**Text section:**
-- -- --

Why China Supports Trump's North Korea Fantasy

President Trump isn't the only one determined to insist publicly there is progress on North Korean denuclearization, despite some ominous signs, Minxin Pei writes for the Nikkei Asian Review. China is happy to help maintain the pretense, too.
 
"For Beijing, a quick collapse of the 'denuclearization' talks between Trump and Kim would bring dangerous tensions back to the Korean Peninsula. A humiliated Trump would resume his 'maximum pressure' approach while Kim would respond by testing more nuclear warheads and intercontinental ballistic missiles," Pei argues.
 
"Buying time is crucial for both Beijing and Pyongyang. From Beijing's perspective, as long as there is enough progress for Trump to tout on Twitter, the situation essentially resembles the Chinese proposal of 'dual freeze' -- suspension of North Korea's nuclear and missile tests in return of a temporary halt of US and South Korean joint military exercises."

Democracy Has a New Enemy. And It's Winning

Israel's "nation-state" bill, which passed last week, looks like a victory for identity over democracy, writes Max Fisher in The New York Times. The country is far from alone in making that choice.

-- -- --

**Information provided:**
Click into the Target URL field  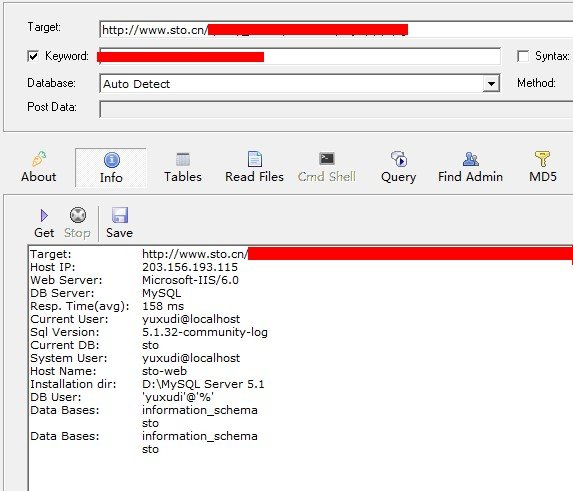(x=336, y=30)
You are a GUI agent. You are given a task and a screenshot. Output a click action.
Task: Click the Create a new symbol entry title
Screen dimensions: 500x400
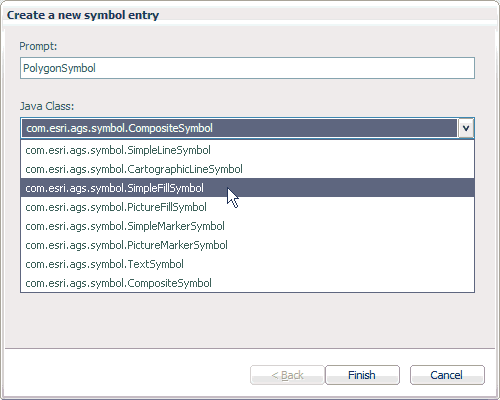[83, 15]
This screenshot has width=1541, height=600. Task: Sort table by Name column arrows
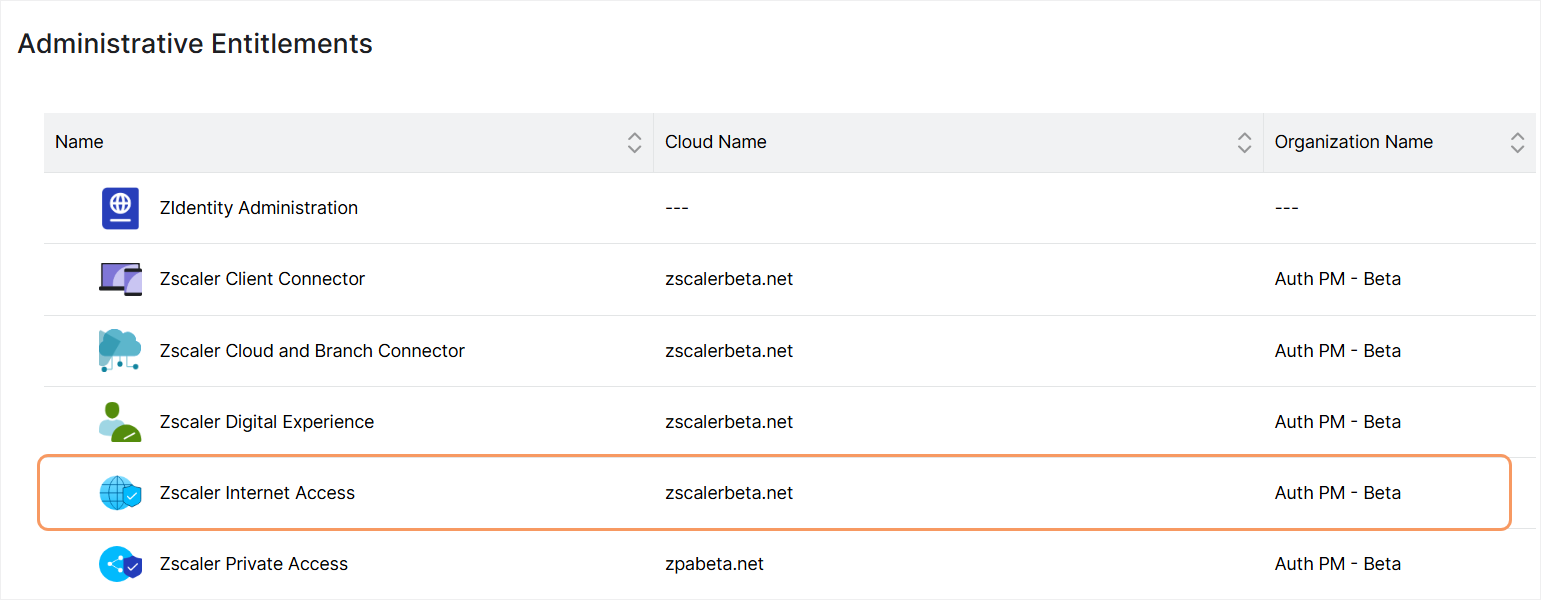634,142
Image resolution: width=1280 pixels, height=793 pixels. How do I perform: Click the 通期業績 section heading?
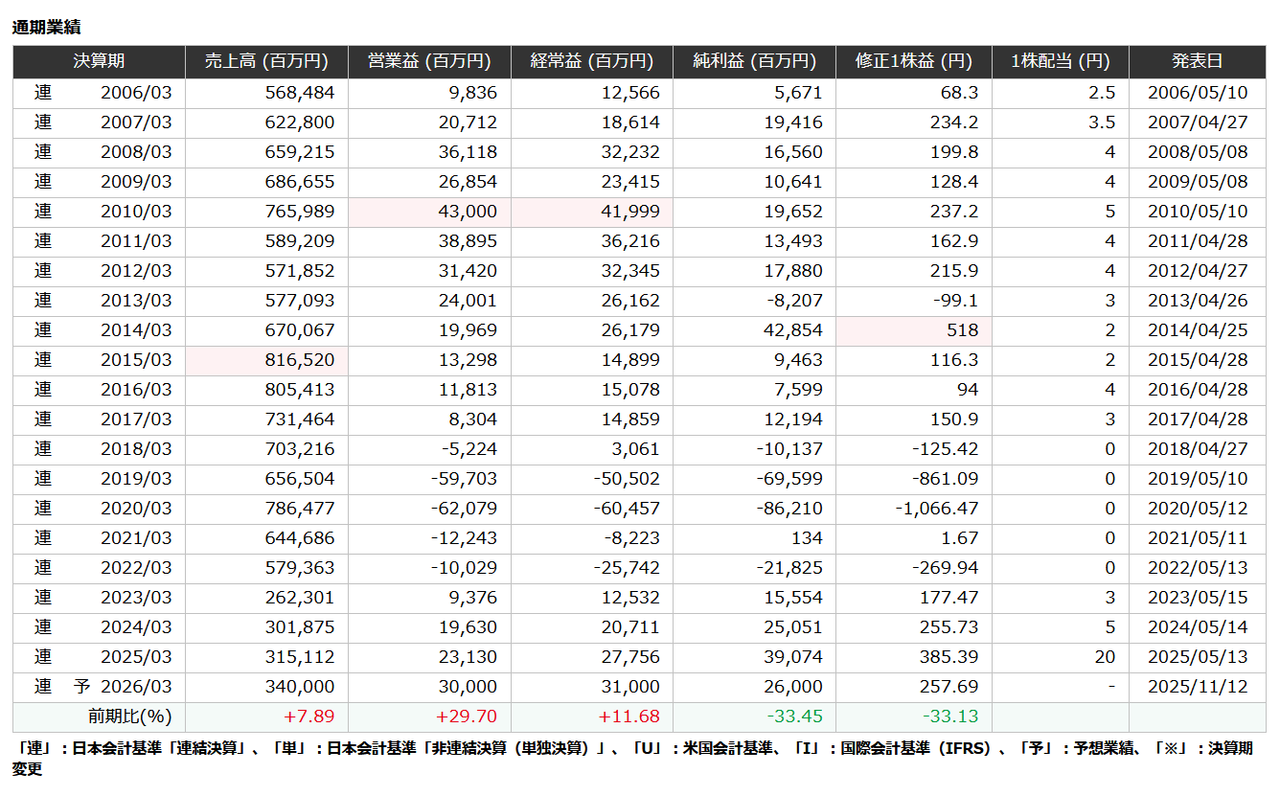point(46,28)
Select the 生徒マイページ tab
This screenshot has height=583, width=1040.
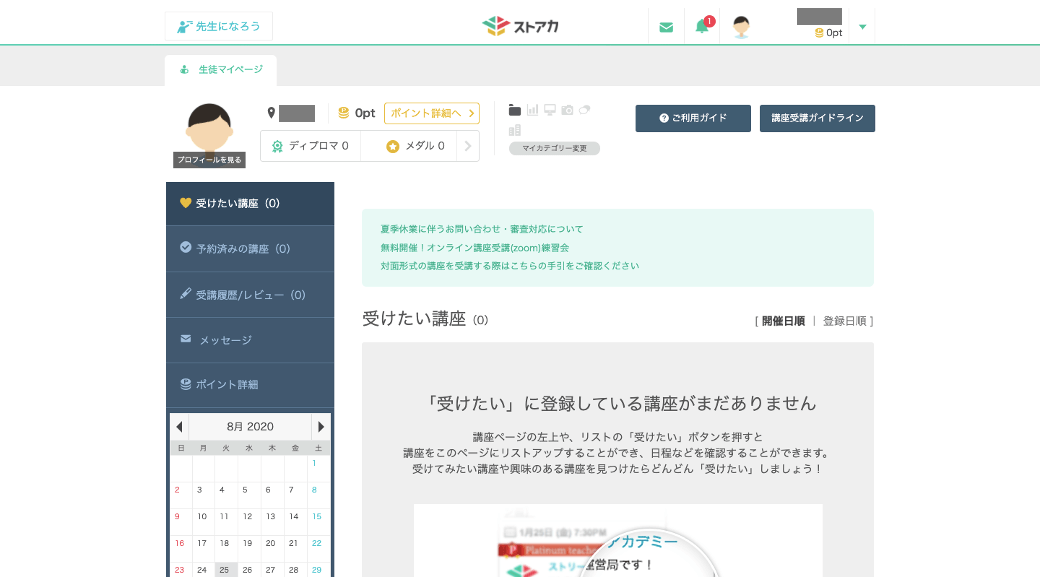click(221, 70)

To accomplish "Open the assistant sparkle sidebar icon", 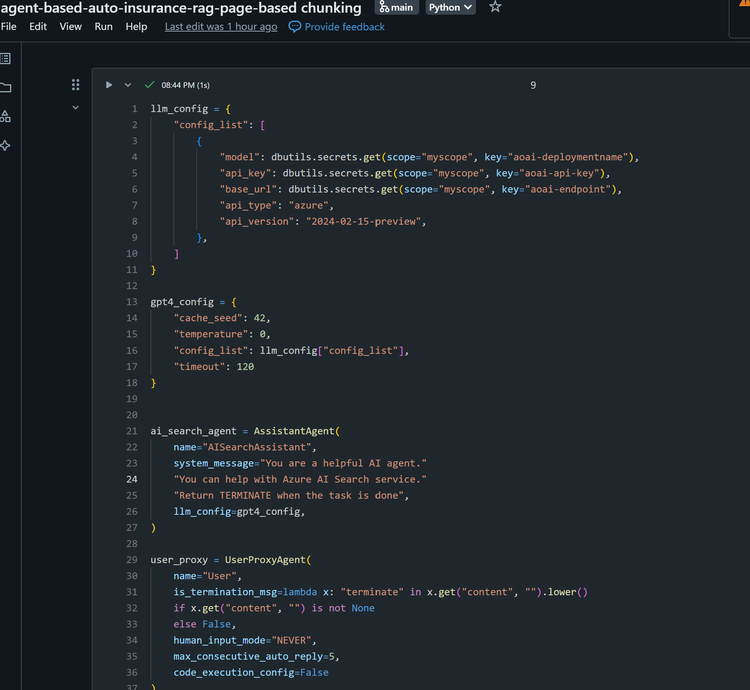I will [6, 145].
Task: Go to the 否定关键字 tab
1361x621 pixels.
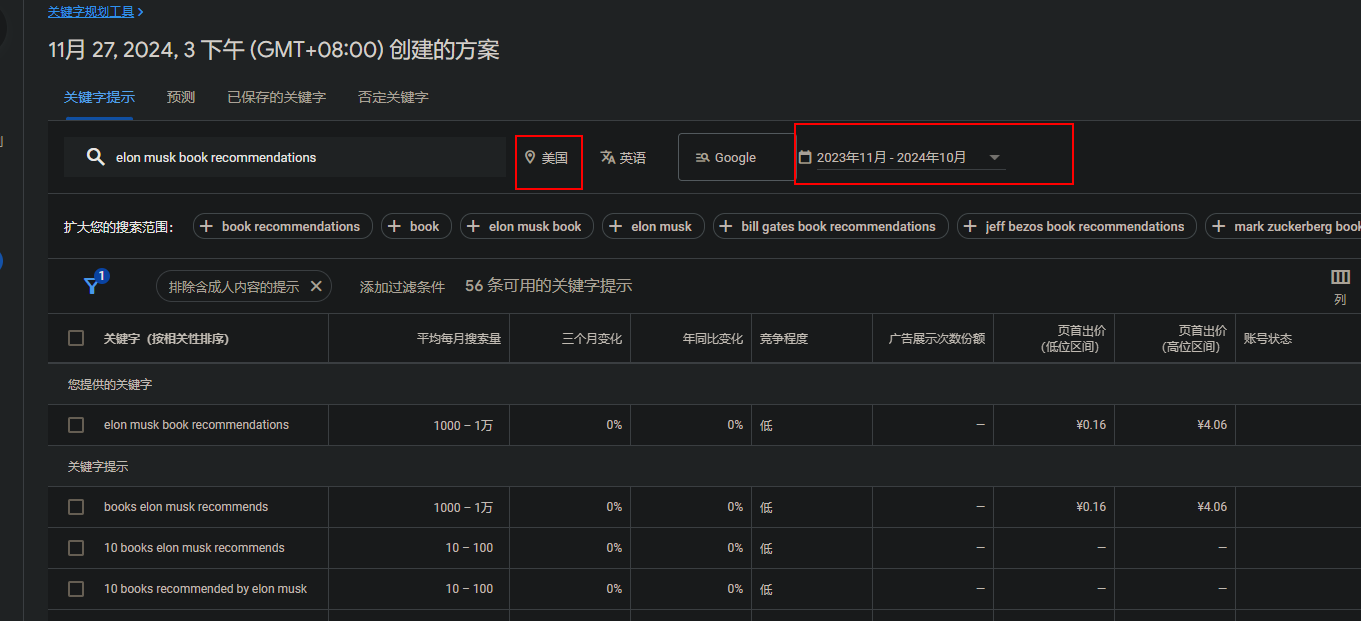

-- -- --

**Instructions:**
1/ According to the news digest, which publication did Minxin Pei write for?
2/ Print the news digest from "Why China Supports" to "the pretense, too.".
3/ Continue the news digest from its last sentence.
The material can be set aside; none of it is required here.

**List of answers:**
1/ The Nikkei Asian Review.

2/
Why China Supports Trump's North Korea Fantasy

President Trump isn't the only one determined to insist publicly there is progress on North Korean denuclearization, despite some ominous signs, Minxin Pei writes for the Nikkei Asian Review. China is happy to help maintain the pretense, too.

3/
"Though Israel's circumstances may be unique, its sense of facing a looming decision about its national identity is not. There is a growing backlash to the idea that countries should privilege democracy over all else. That movement, driven by perceptions of physical and demographic insecurity, insists that, now, identity will come first," Fisher writes.
 
"In Europe, an influx of migrants and refugees, along with terrorist attacks, have transformed public attitudes. Europeans have grown more nationalistic, more politically extreme and less welcoming of outsiders. And much as in Israel, hard-line attitudes have continued to grow even as the threats have waned, with terrorism and migration both declining."

The 3 Letters Key to America's Economic Health Aren't D-O-W

The Dow may have soared during the Trump administration, but for a glimpse of America's economic future, it may be better to look at how businesses view its long-term economic appeal, writes Adam Posen in Foreign Affairs. Foreign direct investment (FDI) is tumbling, and that signals trouble ahead.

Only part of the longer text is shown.